I am looking for rule-based methods or any other methods to identify all mentions in a text. I have found several libraries that give coreferences but no exact options for only mentions. What I want is something like below:

Input text:

[This painter]'s indulgence of visual fantasy, and appreciation of different historic architectural styles can be seen in his 1840 Architect's Dream. After a series of paintings on The Last of the Mohicans, [he] made a three year trip to Europe in 1829, but [he] is better known for a trip four years earlier in which [he] journeyed up the Hudson River to the Catskill Mountains. FTP, name [this painter of The Oxbow] and The Voyage of Life series.

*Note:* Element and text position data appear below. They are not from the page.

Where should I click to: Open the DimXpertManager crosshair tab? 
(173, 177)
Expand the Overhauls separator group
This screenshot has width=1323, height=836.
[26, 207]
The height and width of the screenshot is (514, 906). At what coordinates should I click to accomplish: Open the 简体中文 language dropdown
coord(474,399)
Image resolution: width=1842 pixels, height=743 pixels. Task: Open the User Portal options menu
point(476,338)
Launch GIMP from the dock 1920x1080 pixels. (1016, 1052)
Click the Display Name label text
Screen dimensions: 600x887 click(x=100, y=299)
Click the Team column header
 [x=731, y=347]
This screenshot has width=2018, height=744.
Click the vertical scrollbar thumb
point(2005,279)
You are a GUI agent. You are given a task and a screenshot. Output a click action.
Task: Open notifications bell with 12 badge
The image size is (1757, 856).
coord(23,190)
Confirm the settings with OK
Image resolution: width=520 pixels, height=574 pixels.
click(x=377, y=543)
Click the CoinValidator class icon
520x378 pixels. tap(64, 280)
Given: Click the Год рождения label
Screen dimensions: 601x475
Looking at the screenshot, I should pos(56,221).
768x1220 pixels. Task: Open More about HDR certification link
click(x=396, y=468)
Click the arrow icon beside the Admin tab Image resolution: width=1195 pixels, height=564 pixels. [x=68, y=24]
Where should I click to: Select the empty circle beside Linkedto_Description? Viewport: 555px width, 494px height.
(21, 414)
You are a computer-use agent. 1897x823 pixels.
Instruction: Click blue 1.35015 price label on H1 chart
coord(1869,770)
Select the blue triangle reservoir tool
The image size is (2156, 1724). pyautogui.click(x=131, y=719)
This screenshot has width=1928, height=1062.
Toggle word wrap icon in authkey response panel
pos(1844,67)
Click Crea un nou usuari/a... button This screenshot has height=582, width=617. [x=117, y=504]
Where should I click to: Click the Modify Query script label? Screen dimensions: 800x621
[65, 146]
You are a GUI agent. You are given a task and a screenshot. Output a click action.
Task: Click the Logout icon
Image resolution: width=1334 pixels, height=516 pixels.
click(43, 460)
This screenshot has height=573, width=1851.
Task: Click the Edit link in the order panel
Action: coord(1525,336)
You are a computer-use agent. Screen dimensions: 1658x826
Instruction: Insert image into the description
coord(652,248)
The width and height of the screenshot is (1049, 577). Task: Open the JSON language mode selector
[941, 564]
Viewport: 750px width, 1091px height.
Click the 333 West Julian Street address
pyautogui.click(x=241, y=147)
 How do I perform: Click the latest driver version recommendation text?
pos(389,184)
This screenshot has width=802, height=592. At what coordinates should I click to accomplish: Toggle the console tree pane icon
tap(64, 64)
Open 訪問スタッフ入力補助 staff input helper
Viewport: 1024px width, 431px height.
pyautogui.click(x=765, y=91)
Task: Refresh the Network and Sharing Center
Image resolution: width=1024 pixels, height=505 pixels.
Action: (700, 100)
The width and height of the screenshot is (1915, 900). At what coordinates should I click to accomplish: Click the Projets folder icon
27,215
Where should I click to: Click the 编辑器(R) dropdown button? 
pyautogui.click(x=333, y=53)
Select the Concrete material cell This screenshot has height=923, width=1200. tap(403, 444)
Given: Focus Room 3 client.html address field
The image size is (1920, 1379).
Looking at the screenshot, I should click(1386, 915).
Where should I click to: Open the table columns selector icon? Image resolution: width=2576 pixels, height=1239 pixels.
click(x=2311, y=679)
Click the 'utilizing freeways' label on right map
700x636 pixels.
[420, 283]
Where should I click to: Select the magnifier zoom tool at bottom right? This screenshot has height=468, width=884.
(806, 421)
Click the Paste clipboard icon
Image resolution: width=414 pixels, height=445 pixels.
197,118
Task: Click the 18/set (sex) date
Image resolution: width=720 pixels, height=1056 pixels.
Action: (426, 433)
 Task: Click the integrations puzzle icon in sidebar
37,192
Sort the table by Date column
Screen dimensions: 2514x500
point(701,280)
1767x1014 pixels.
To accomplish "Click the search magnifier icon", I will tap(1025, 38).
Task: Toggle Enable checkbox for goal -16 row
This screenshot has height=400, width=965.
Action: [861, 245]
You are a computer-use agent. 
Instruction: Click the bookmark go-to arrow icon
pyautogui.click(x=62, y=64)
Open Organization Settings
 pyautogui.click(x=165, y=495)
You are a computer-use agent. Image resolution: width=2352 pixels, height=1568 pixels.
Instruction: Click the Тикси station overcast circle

*The square brackets highlight mentions.

Please suggest a way to deal with this. Also, how is it different from coreferences? It would be really helpful if someone could post links to the concerned papers.

  • 3
    This is coreference. It is exactly what coreference resolution is intended to do. "This painter" coreferences "he", etc. – Adam_G May 15 '15 at 21:16
  • Thank you Adam_G for your reply. But my problem is little different as I want all the mentions. Does coreference gives all the mentions? Actually when I tried Stanford core nlp coreference module, it was giving me only co-referent mentions and not all. – kahini wadhawan May 16 '15 at 21:06
  • 3
    It is extremely difficult to understand what you're looking for. Coreference resolution is a hard task, and is not 100% robust. I'd encourage you to do some reading about the topic, and then submit a new question. – Adam_G May 16 '15 at 21:11

Does "any other method" include manual work? Then I recommend to train some students to annotate the coreference chains. Take care that every text is annotated twice by different annotators, and compute the inter-annotator agreement (e.g., by determining Cohen's kappa).